Thanks for the recommendation of Timescale :)

Here are some more details on our future plans for clustering. We do have horizontal scale-out clustering on our roadmap and it's hard to say exactly when it will be released, but we are aiming for the 2nd half of 2018.

That said, we do often find that there multiple reasons why people ask about "clustering" or say they need scale-out:

A. Because you want to scale the amount of available storage - (we allow you to elastically add disks to scale-up the capacity on a single hypertable, have had customers scale a single hypertable to 500B rows)

B. Because you want high availability - (we support this today, via PostgreSQL streaming replication and will be documenting this further)
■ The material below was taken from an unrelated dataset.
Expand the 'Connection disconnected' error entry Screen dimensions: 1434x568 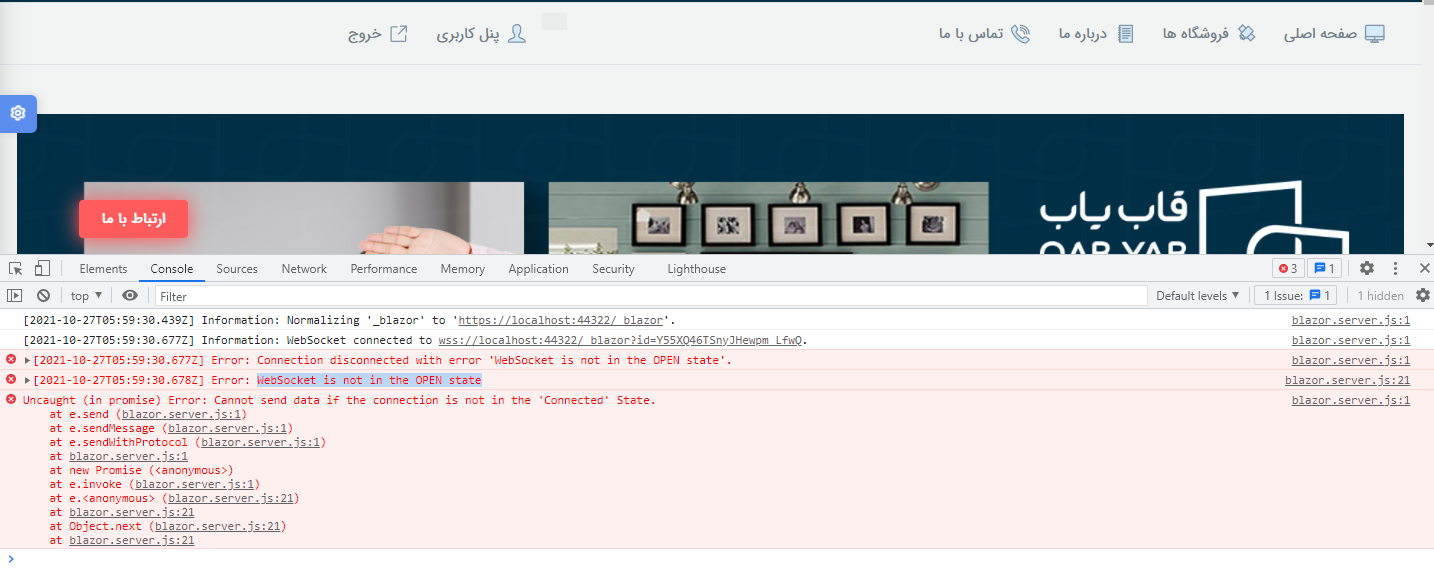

C. Because you want to support more concurrent queries - (supported today across primary replicas)

D. Because you want to support high ingest rates - (depending on your use case, we have users doing 100-400k rows / second)

E. Because you want to parallelize individual queries (that touch a lot of data) - (some support for parallelization today, more to come)

So we do meet the needs of many today without support for full scale-out clustering (scaling vertically, as jurgenwerk points out). If your requirements are closer to millions of rows per second inserts and storing 100s of TBs / PBs of data, we can't yet support this, but working towards it!